Our Polly-Tickle Column

Once upon a time, O beloved Aesopht, there was a young woodcutter who decided to go out into the world to seek his fortune. So one day he packed up his things, obtained his passport, and crossed the frontier into the strange land of Victoria, for many days he wandered through the shady Forest of Thought and there he met a Princess called Scientific Research and married her, though that is another story.

One day he left his Bride to cut wood in another part of the forest called the Common Room, and there he came across a man who was addressing a meeting of sad-faced people.
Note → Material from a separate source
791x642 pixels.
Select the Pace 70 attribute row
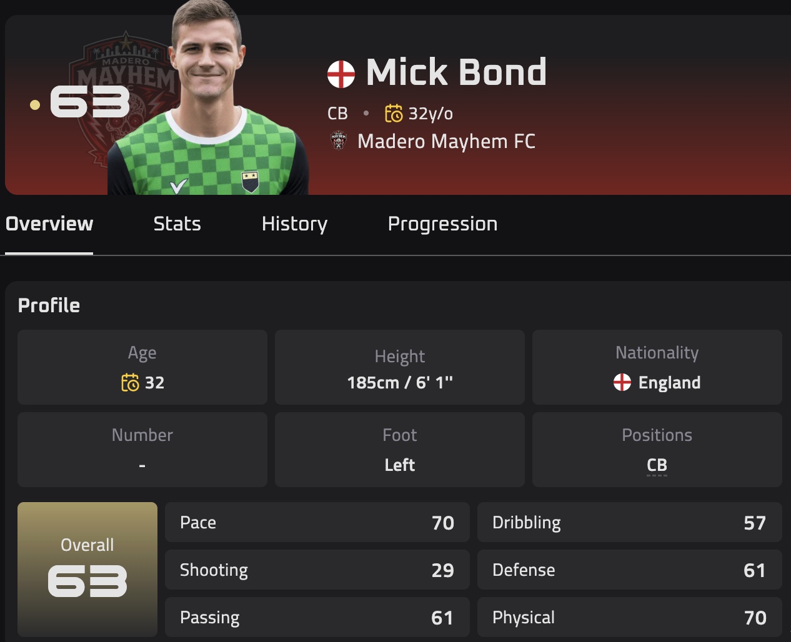317,522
And this man said unto the people "You say you want things done; why don't you go and do them?" Then the woodcutter asked "Lo, what is it that you want done?" and the man replied "We want men willing to go as ambassadors to our King, but everyone cries that he cannot give the time." Then the people crowded round crying "Will you go?" Now the young woodcutter wanted to go back to his Bride, but at last he said he would go if two others would support him.
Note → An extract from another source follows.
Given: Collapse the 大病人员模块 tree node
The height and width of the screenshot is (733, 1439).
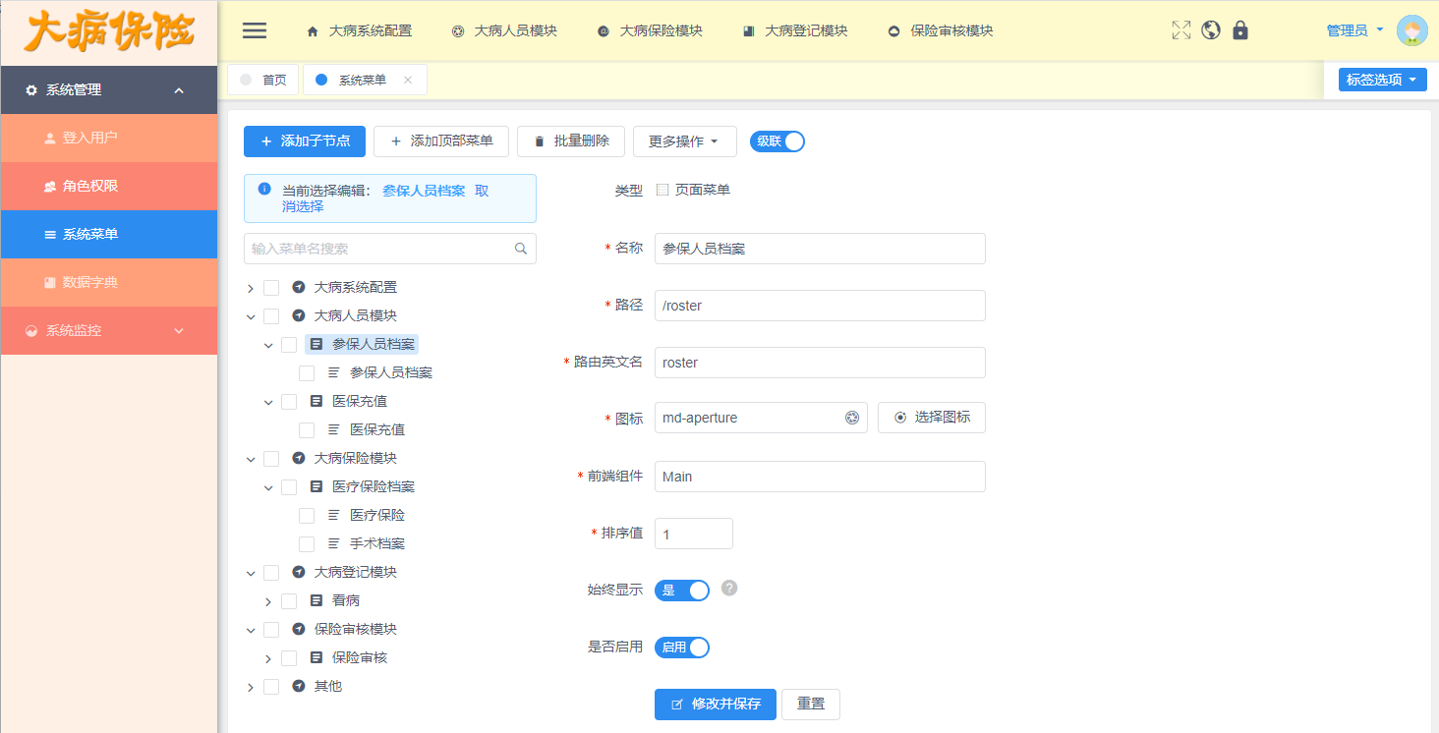Looking at the screenshot, I should 250,315.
Now when the Councillors of the King heard that these men were coming they forgot that these men were from the original inhabitants, that they had declared their meeting widely, and that they had a right to visit the King. And They were Terribly upset about it, crying "Lo, these men come in secret to steal power." But the King would not hear them and appointed one of the Woodcutters to his Cabinet, saying to the others "What else can I do for you?" And the young woodcutter spoke about expenses and taxes in the land—but before he could say much one of the Councillors stopped him and told the King the same thing saying. "Lo, I Personally attended to it" though the woodcutter was still trying to speak, which was rude of the Councillor. So the woodcutter spoke about breakages, announcing that only one had been caused deliberately—and the Councillor again interrupted him, denying this, saying "I personally saw the damage and know that the people of the woods are the only ones who would think of doing it." After the woodcutter had tried several times to speak, he gave it up in disgust, and the Councillors said he had not proved his facts.

But the young woodcutter went back to the Forest of Thought and said to the people "Now one of us is on the King's Cabinet and he will speak for us." And when the Councillors said nasty things about him he decided to reply only once, then go back to his Bride.—E.C.